However, if the energy value of the crop produce is high, that will lead to a higher green water footprint. The energy value of natural rubber and palm oil is around 11,000 and 2,900 kcal kg-1 ( This coupled with high land productivity, i.e. 4 mt/ha/year of palm oil against 2.5 mt/ha/year of natural rubber would scientifically explain why the green water component is relatively high in natural rubber than in palm oil. When taking the above facts into consideration, it is apparent that in the natural rubber the total water footprint is significantly higher than in the other oil producing plantation crops. Since the study of Mekonnem and Hoekstra represents the global position, one cannot expect the Sri Lankan situation to be so different as to reduce the huge gap in the water footprint of the local rubber and oil palm industries.


Relative crop water use
The government of Sri Lanka has taken a policy decision to plant 20,000 ha of oil palm as an import substitution strategy. If well managed, this extent has the potential to produce 80,000 MT of palm oil annually. With a total water footprint of 4,970 cubic meters per metric tonne, the total water footprint for 80,000 MT will be 397.6 million cubic meters of water annually. A similar extent of natural rubber plantations has the potential to produce 50,000 MT (20,000 *2.5) of raw rubber.  With a total water footprint of 13,747 cubic meters per metric tonne of natural rubber, the total water footprint for 50,000 MT will be 687.4 million cubic meters of water. Hence, for similar land extents, the total water footprint is 173 percent higher in rubber when compared to oil palm.  When the value of the primary products of the crops per cubic meter of water consumed is analysed, it is significantly high for crops like coconut and tea. This means in those cultivations a unit of water can earn more economic returns to the industry. For example, the value creation per cubic meter of water is Rs.70.13 (US $ 0.44) and Rs.62.10 (US $ 0.39) for coconut and tea, respectively (Table 3). For sugarcane, oil palm and rubber it is Rs.47.70 (US $ 0.30), Rs.38.23 (US $ 0.24) and Rs.25.46 (US $ 0.16), respectively. 

In this estimation, the net sale averages of primary products of the different crops were taken as per the current trading conditions (Table 3). Also, this information highlights that, return to investment of water in the plantation sector is generally low and is an important issue to be addressed by both policymakers and cultivators.


Way forward
The inference from what we gathered above should obviously not be to discourage replanting and new planting of natural rubber in our country based on its high use of green water or rain water usage and the relatively low value creation for the water utilized by the crop. The expanding rubber manufacturing industry in the country requires more raw rubber production in the future. 

Same is true for other major plantation crops, which have now become part and parcel of our economy and social life.

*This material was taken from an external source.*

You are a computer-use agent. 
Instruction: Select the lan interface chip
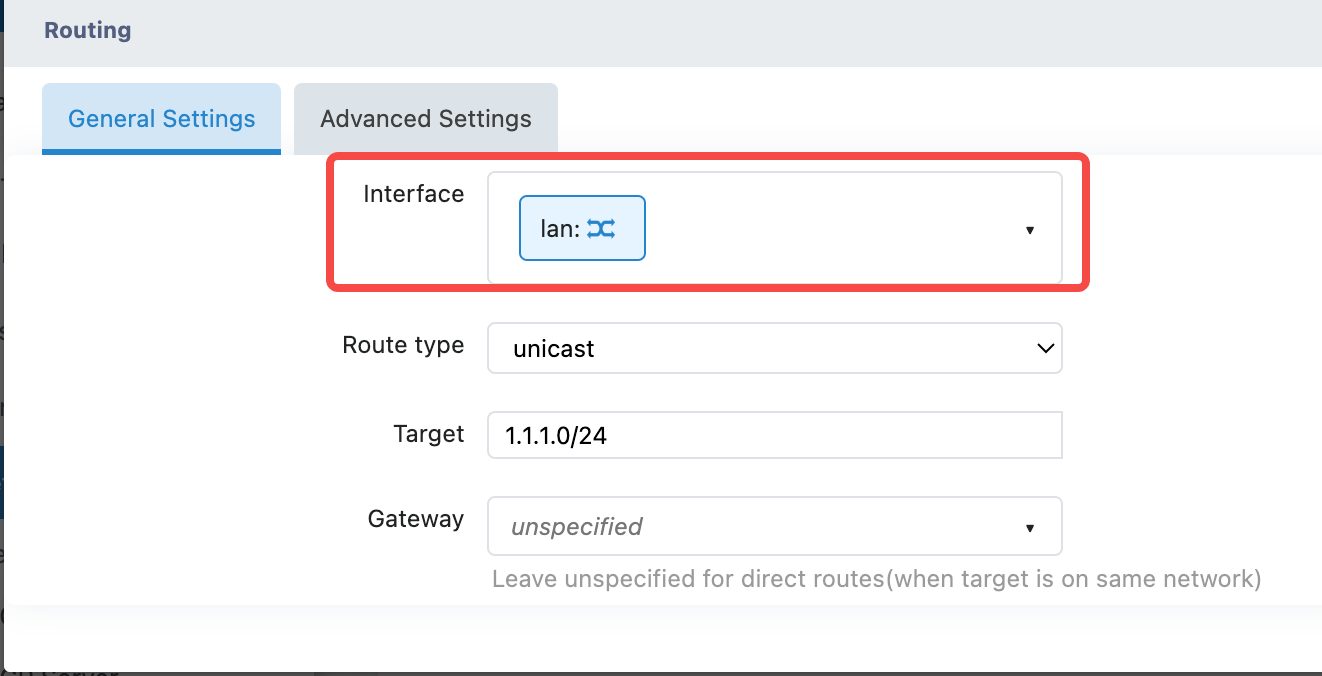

In essence, we should not be narrow minded to judge which crop to be planted by considering only one criteria out of multitude of factors or by prejudice based on occupational affiliations. 

The stakeholders of the entire plantation industry should make a concerted effort to adopt a more scientific approach towards the use of an invaluable natural resource like water more effectively and efficiently. Research and development can play a key role. Crop improvement for water use efficiency is one long-term approach. Genetic engineering to incorporate the gene responsible for the C4 photosynthetic pathway to all plantation crops would be the best ultimate solution though the progress of global research and development in this aspect is still slow. If such genetically modified plantation crops are cultivated in areas having favourable environments for them, e.g., the intermediate zone of the country, the crop water use will be less with no decline in production. In the short term we need to adopt new and correct technologies in management of plantations and in manufacturing industries. 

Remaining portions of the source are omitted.